An illegal immigrant from Albania who used a fake ID to get a kidney transplant, costing the National Health Service (NHS) more than £72,000, has been imprisoned.
Fatmira Tafa, 31, came to Britain in 2014 in the back of a lorry to be with a man she met on the internet.
Nadricim Bengasi, also an illegal immigrant, gave Tafa a falsified Greek ID in the name of Eleni Manola, so that she could pose as a European Union citizen and gain access to British benefits and services, reports WalesOnline.
It was while living in Cardiff, Wales, that she became ill and received treatment and a kidney transplant on the NHS at University Hospital Wales in October 2016, costing the hospital a total of £72,469.

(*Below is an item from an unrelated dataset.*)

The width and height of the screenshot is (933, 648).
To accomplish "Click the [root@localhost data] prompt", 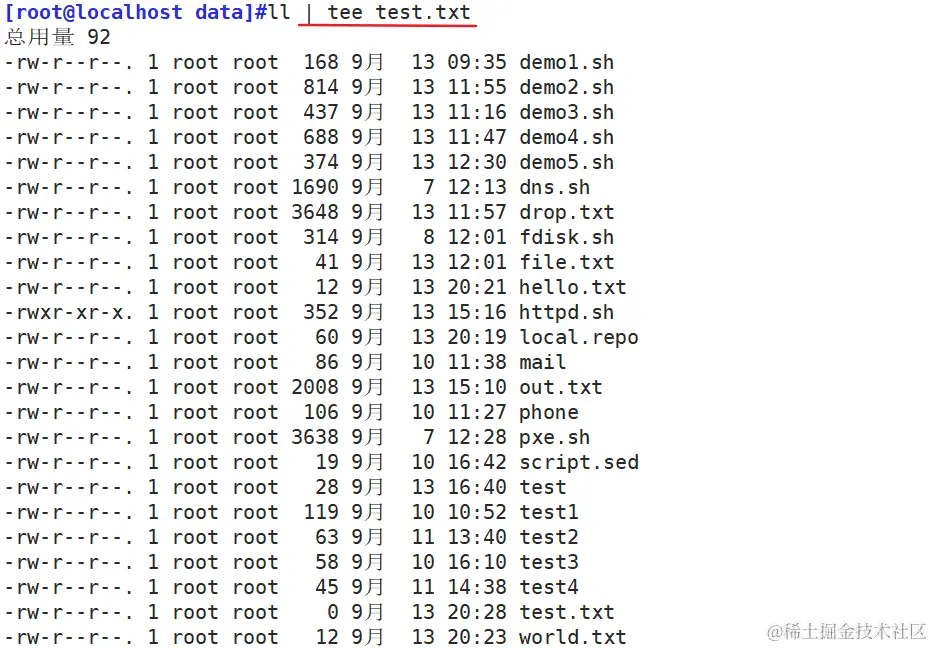I will [128, 13].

As an Albanian citizen, she would have been placed on dialysis, stabilised, and returned to Albania — but, posing as an EU citizen, she gained access to Wales’s organ waiting list, depriving a British person of the life-saving operation.
The crime only came to light after Tafa’s boyfriend had been deported and she told medical staff at a check-up that she had defrauded the NHS.

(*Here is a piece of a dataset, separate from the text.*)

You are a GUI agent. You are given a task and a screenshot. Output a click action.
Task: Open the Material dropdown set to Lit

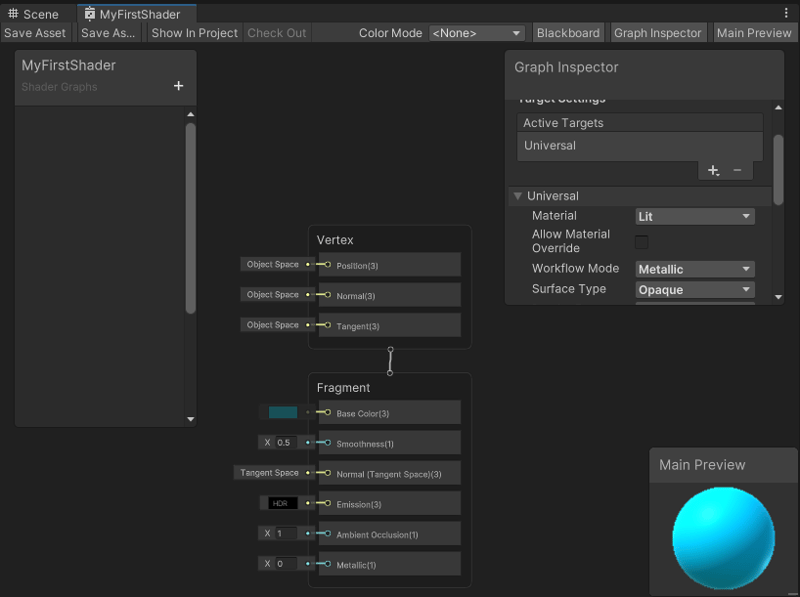(x=695, y=216)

Tafa then lodged an asylum application with the Home Office, which is still pending.
In Wales in 2015/16, there were 242 patients waiting for a vital organ transplant — up 10 per cent from two years before — and 27 people died waiting.
Last year, the NHS reported that across the whole of the United Kingdom, waiting time for a kidney transplant was down by 18 per cent, but patients were still having to wait 944 days — more than two and a half years.
The taxpayer-funded health service also noted that since the previous World Kidney Day, 62 per cent of patients who have died waiting for an organ transplant were waiting for a kidney.
“Health tourism” continues to cost the UK taxpayer around £2 billion a year, with one non-EU citizen leaving a Manchester hospital with a £530,000 bill.
However, Tafa’s prison term will last only 14 months — and she may spend only a fraction of this in custody rather than on license in the community — with Judge Jeremy Jenkins telling her the court had “great sympathy” for her.
It is not just non-EU citizens who are short-changing Britons. Figures obtained from the Department of Health through Freedom of Information requests showed that the United Kingdom paid out over £630 million to EU and other European Economic Area countries like Norway for Britons’ health care abroad under supposedly reciprocal rules.
However, the UK claimed back only a little under £66.5 million from EU/EEA countries for NHS treatment — a discrepancy of some £564 million, or £11 million a week.